Prevention of Taxane-associated Acute Pain Syndrome With Etoricoxib

Overview

A phase II randomized clinical trial was conducted to determine whether etoricoxib could prevent or ameliorate the incidence and/or severity of docetaxel-induced acute pain syndrome. We also aimed to determine if there are any improvement of the late-onset peripheral neuropathy as well as quality of life with prophylactic etoricoxib for breast cancer patients who receive docetaxel chemotherapy.

Full Title of Study: “Prevention of Taxane-associated Acute Pain Syndrome With Etoricoxib for Breast Cancer Patients: A Phase II Randomized Trial”

Study Type

  • Study Type: Interventional
  • Study Design
    • Allocation: Randomized
    • Intervention Model: Parallel Assignment
    • Primary Purpose: Prevention
    • Masking: None (Open Label)
  • Study Primary Completion Date: April 22, 2021

Detailed Description

Docetaxel plays a key role in reducing the recurrence of early-stage breast cancer as well as improving survival outcomes of advanced breast cancer patients, but it causes a variety of adverse events, including myalgia and arthralgia, peripheral neuropathy, febrile neutropenia, and hypersensitivity reactions and so on. The myalgia and arthralgia induced by docetaxel, which have been together referred to as taxane-associated acute pain syndrome (T-APS), were reported to occur in 3.6% to 70% of patients, and the symptoms usually occurred 24-48 hours after docetaxel infusion and lasted for 3-5 days. Previous studies found that patients who experienced myalgia and arthralgia due to docetaxel administration were more likely to have chronic peripheral neuropathy, which supported that T-APS could be a form of neurologic toxicity. T-APS may significantly influence patients' sleep and daily life, and even caused discontinuation of chemotherapy. Therefore, it is clinically meaningful to explore some prophylactic drugs for the T-APS. Previous studies had used glutamine, corticosteroids, Shakuyaku-Kanzo-To (a Japanese herb), and gabapentin to prevent paclitaxel-induced myalgia and arthralgia, but failed to provide enough evidence for clinical practice. Etoricoxib, a selective COX-2 inhibitor, is a nonsteroidal anti-inflammatory drug (NSAID) that has showed comparable efficacy in acute and chronic pain, with fewer gastrointestinal (GI) adverse events compared with traditional NSAIDs. Therefore, we conducted a phase II randomized clinical trial to investigate whether etoricoxib could prevent or ameliorate the incidence and/or severity of docetaxel-induced acute pain syndrome.
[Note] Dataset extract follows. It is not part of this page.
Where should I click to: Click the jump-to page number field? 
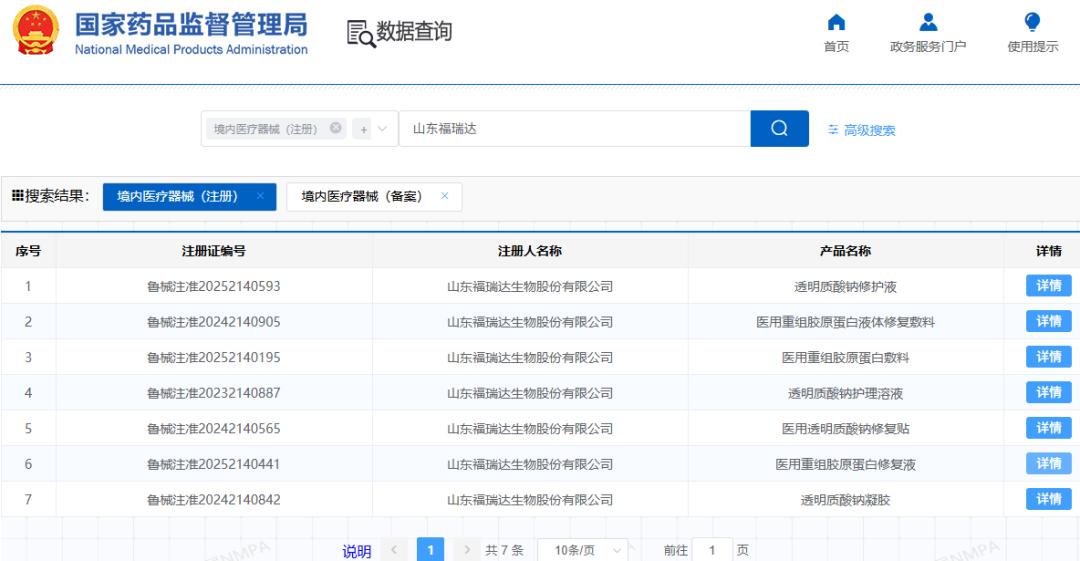click(712, 550)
We also aimed to determine if there are any improvement of the late-onset peripheral neuropathy as well as quality of life with prophylactic etoricoxib for breast cancer patients who receive docetaxel chemotherapy.

Interventions

  • Drug: Etoricoxib
    • Etoricoxib 60 Mg Oral Tablet

Arms, Groups and Cohorts

  • Experimental: Etoricoxib
    • Prophylactic etoricoxib (60 mg) was administered orally at each course of docetaxel-containing chemotherapy, which started from the day of chemotherapy and was performed once per day for 8 days (day 1-8).
  • No Intervention: Control
    • No prophylactic regimen was given.

Clinical Trial Outcome Measures

Primary Measures

  • overall incidence of taxane-associated acute pain syndrome across all cycles of chemotherapy
    • Time Frame: 6 months
    • Total incidence of myalgia and arthralgia of patients across all cycles of docetaxel chemotherapy

Secondary Measures

  • incidence of taxane-associated acute pain syndrome at each cycle
    • Time Frame: 6 months
    • Incidence of myalgia and arthralgia of patients at each cycle of docetaxel chemotherapy
  • severity of taxane-associated acute pain syndrome at each cycle
    • Time Frame: 6 months
    • Severity of myalgia and arthralgia of patients at each cycle of docetaxel chemotherapy; the severity of pain was evaluated on a scale of 0 (no pain) to 10 (pain as bad as you can imagine).
  • duration of taxane-associated acute pain syndrome at each cycle
    • Time Frame: 6 months
    • Duration of myalgia and arthralgia of patients at each cycle of docetaxel chemotherapy; the duration of pain was counted by days.
  • incidence of severe taxane-associated acute pain syndrome by cycle and across all cycles
    • Time Frame: 6 months
    • incidence of severe myalgia and arthralgia (score, defined as greater than 5 on a scale from 0 to 10) of patients during the period of docetaxel chemotherapy by cycle and across all cycles
  • Functional Assessment of Cancer Therapy-Breast (FACT-B) subscale at each cycle
    • Time Frame: 6 months
    • Functional Assessment of Cancer Therapy-Breast(FACT-B)subscale during the period of docetaxel chemotherapy was assessed; the scores range from 0 to 144, higher scores mean a better outcome (higher quality of life)
  • incidence of peripheral neuropathy after all cycles of chemotherapy
    • Time Frame: 6 months
    • Functional Assessment of Cancer Treatment Neurotoxicity (FACT-Ntx) subscale (FACT-Ntx score <44), Eastern Cooperative Oncology Group neuropathy scale (ENS) subscale and EMG were performed at 3 months after the completion of chemotherapy.
  • adverse events
    • Time Frame: 6 months
    • Assessment of adverse events was based on the National Cancer Institute Common Terminology Criteria for Adverse Events (CTCAE) version 5.0 grading scale.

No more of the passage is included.